For more information, go to our International Fees, Scholarship and Finance section.

Irish Nationals living in the UK or ROI are treated as Home students for Tuition Fee Purposes.

Your course will involve additional costs not covered by your tuition fees. This may include books, printing, photocopying, educational stationery and related materials, specialist clothing, travel to placements, optional field trips and software. Compulsory field trips are covered by your tuition fees.

If you are living away from home during your time at university, you will need to cover costs such as accommodation, food, travel and bills.

Course specific additional costs

You may choose to purchase professional body accreditations or subscriptions. Such costs are not compulsory. As a guide, in 2018/19, BCS membership cost £37 per year or £57 for the full course duration.

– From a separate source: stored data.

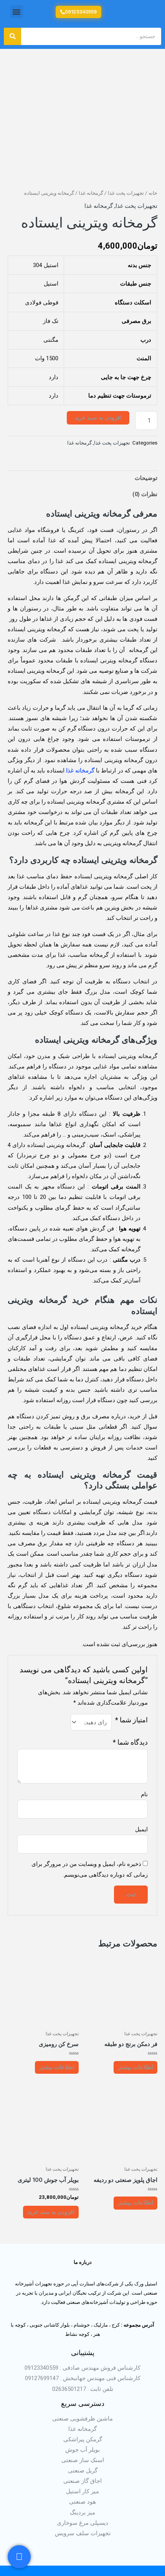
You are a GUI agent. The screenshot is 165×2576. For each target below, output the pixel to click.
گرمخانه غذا (91, 193)
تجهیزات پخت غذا (126, 193)
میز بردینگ (82, 2512)
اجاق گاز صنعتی (82, 2480)
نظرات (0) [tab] (144, 494)
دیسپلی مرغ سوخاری (82, 2522)
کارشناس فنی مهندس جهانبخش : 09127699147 (82, 2378)
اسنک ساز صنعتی (82, 2460)
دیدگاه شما (130, 1742)
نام (144, 1794)
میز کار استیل (82, 2491)
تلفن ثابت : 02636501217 (82, 2388)
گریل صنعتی (82, 2470)
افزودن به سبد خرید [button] (50, 2211)
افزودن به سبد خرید (98, 417)
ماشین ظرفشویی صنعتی (82, 2418)
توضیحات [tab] (146, 478)
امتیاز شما (131, 1720)
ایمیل (141, 1829)
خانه (152, 193)
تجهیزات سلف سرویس (83, 2533)
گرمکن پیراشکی (82, 2439)
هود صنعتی (82, 2501)
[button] (16, 11)
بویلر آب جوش (82, 2449)
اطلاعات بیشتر (135, 2067)
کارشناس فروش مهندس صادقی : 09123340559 (82, 2367)
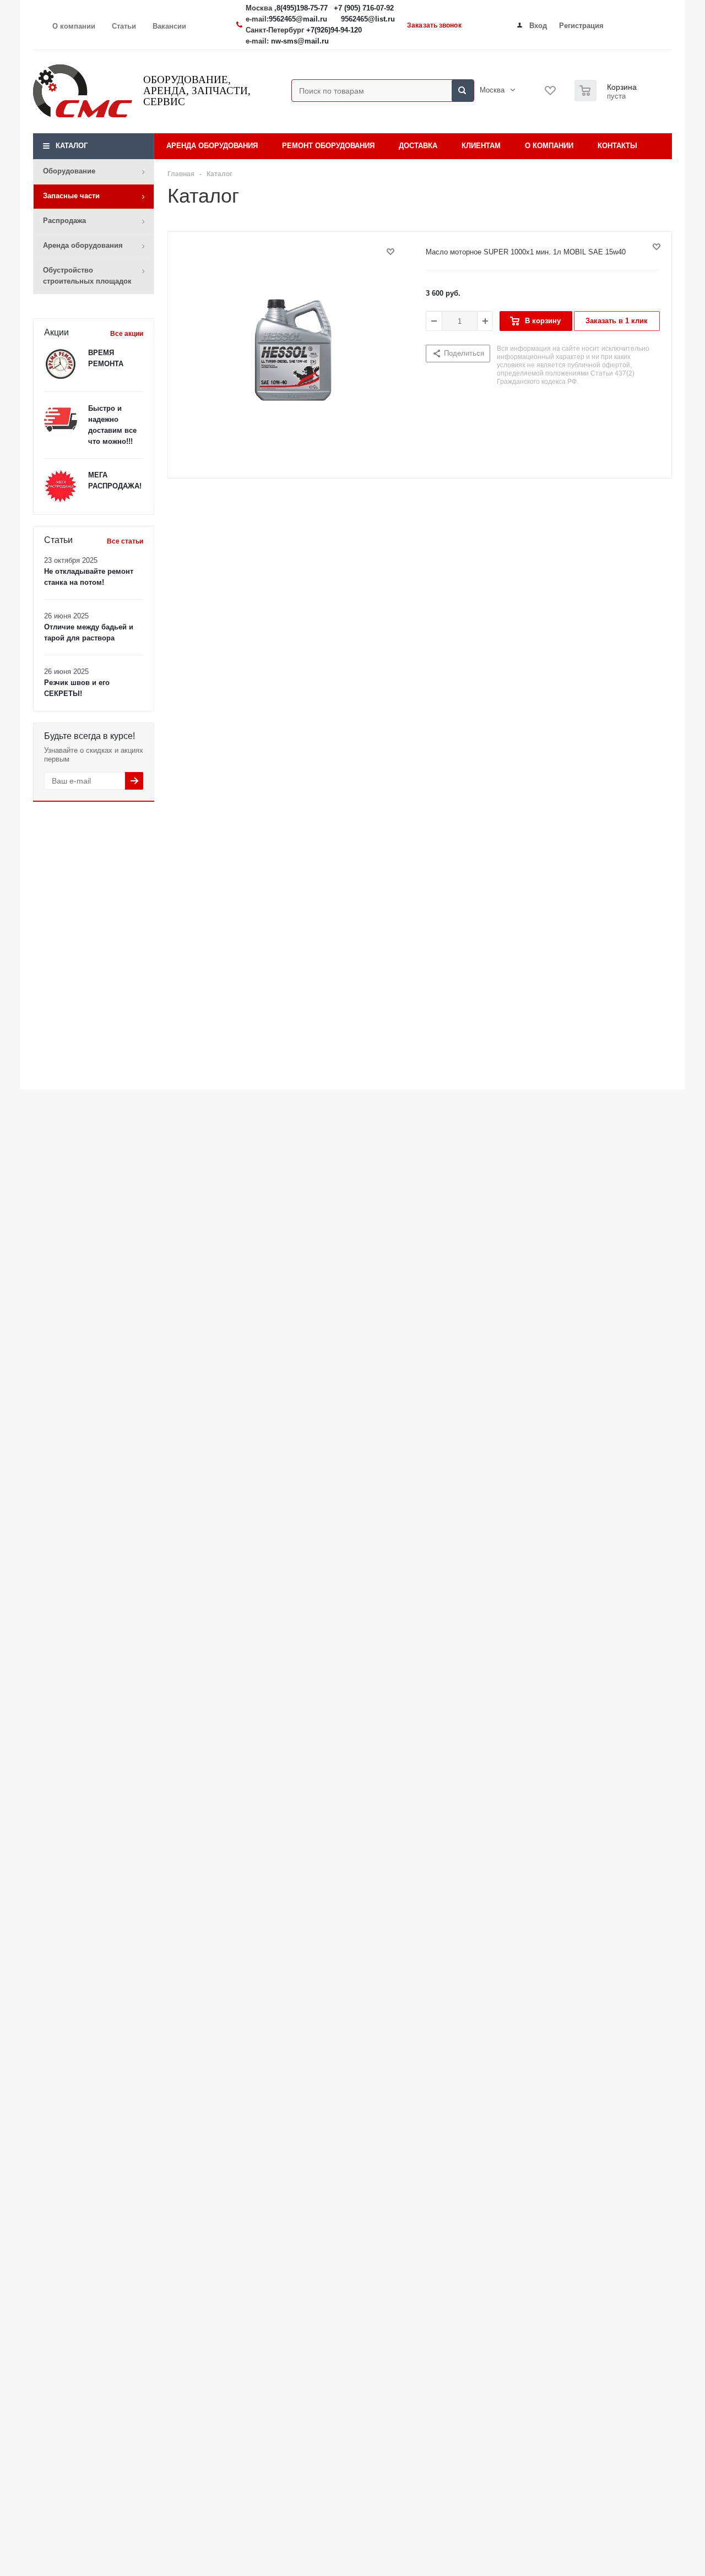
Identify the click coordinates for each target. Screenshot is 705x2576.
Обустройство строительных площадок (87, 275)
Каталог (72, 146)
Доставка (418, 146)
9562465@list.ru (368, 19)
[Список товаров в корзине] (607, 98)
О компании (549, 146)
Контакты (617, 146)
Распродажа (64, 220)
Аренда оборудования (83, 245)
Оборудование (69, 171)
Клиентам (481, 146)
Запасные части (71, 196)
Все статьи (125, 541)
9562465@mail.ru (298, 19)
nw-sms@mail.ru (300, 41)
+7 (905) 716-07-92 (364, 8)
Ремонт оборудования (328, 146)
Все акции (126, 334)
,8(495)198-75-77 (302, 8)
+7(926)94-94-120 (334, 30)
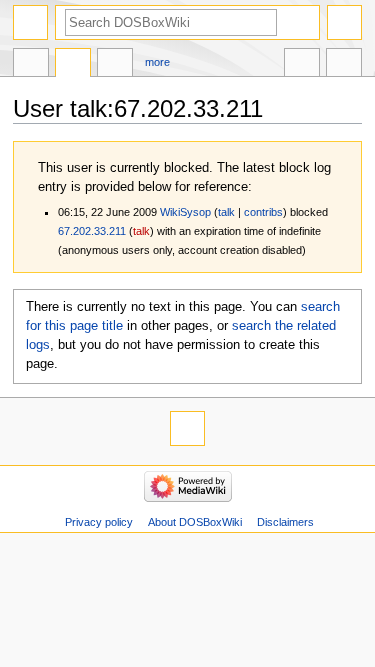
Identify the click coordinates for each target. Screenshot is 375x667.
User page (31, 65)
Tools (344, 65)
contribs (263, 212)
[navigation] (30, 22)
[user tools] (344, 22)
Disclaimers (285, 522)
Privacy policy (99, 522)
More (157, 62)
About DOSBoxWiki (195, 522)
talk (226, 212)
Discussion (73, 65)
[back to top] (187, 428)
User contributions (115, 65)
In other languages (302, 65)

The University of Chester supports fair access for students who may need additional support through a range of bursaries and scholarships. 

Full details, as well as terms and conditions for all bursaries and scholarships can be found on the Fees & Finance section of our website.

Your Future Career

Job Prospects

Graduates of this course can expect to enter a range of graduate-level careers, including becoming a software developer, software test engineer, systems administrator, project manager, UX developer, product manager or data analyst. 

Careers service

The University has an award-winning Careers and Employability service which provides a variety of employability-enhancing experiences; through the curriculum, through employer contact, tailored group sessions, individual information, advice and guidance.

Careers and Employability aims to deliver a service which is inclusive, impartial, welcoming, informed and tailored to your personal goals and aspirations, to enable you to develop as an individual and contribute to the business and community in which you will live and work.

We are here to help you plan your future, make the most of your time at University and to enhance your employability. We provide access to part-time jobs, extra-curricular employability-enhancing workshops and offer practical one-to-one help with career planning, including help with CVs, applications and mock interviews. We also deliver group sessions on career planning within each course and we have a wide range of extensive information covering graduate jobs and postgraduate study.